Provided data section start

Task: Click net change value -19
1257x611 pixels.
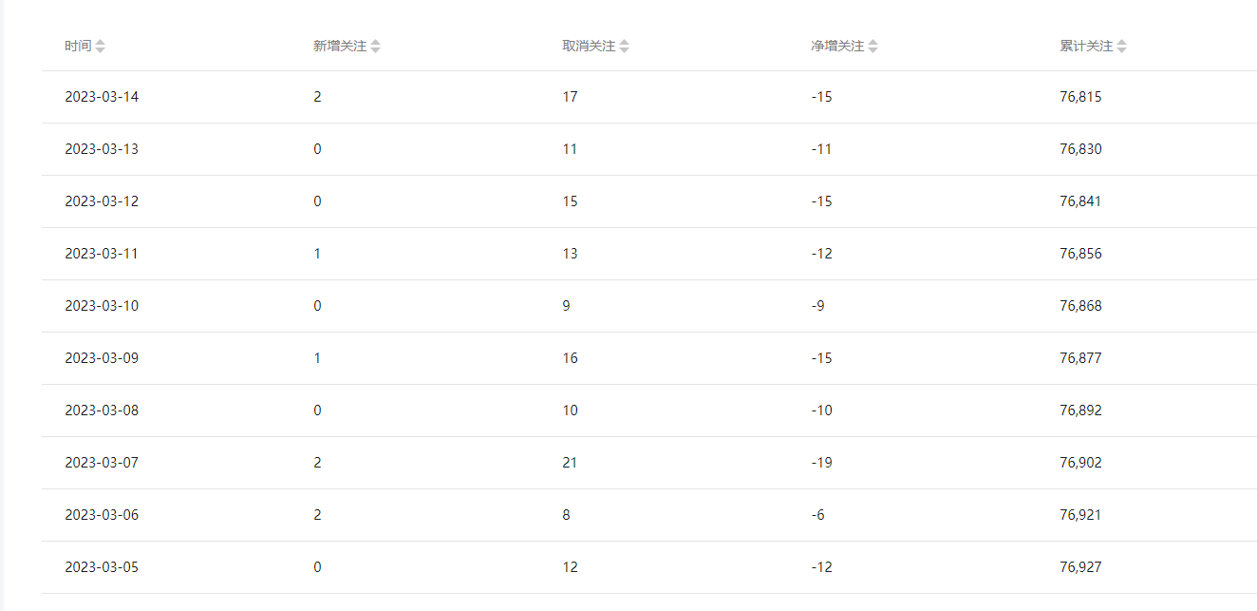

Provided data section end
Provided data section start

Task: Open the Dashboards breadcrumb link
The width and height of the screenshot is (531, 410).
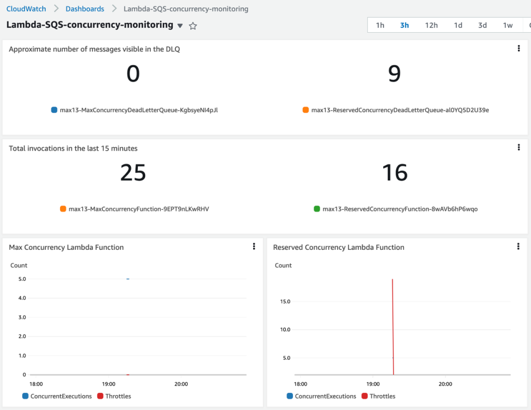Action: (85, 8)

Provided data section end

Problem requirements >> Please find all lines of the entries that hold the string "Task" and copy them.

Result of the exercise >>
Task: Click net change value -19
Task: Open the Dashboards breadcrumb link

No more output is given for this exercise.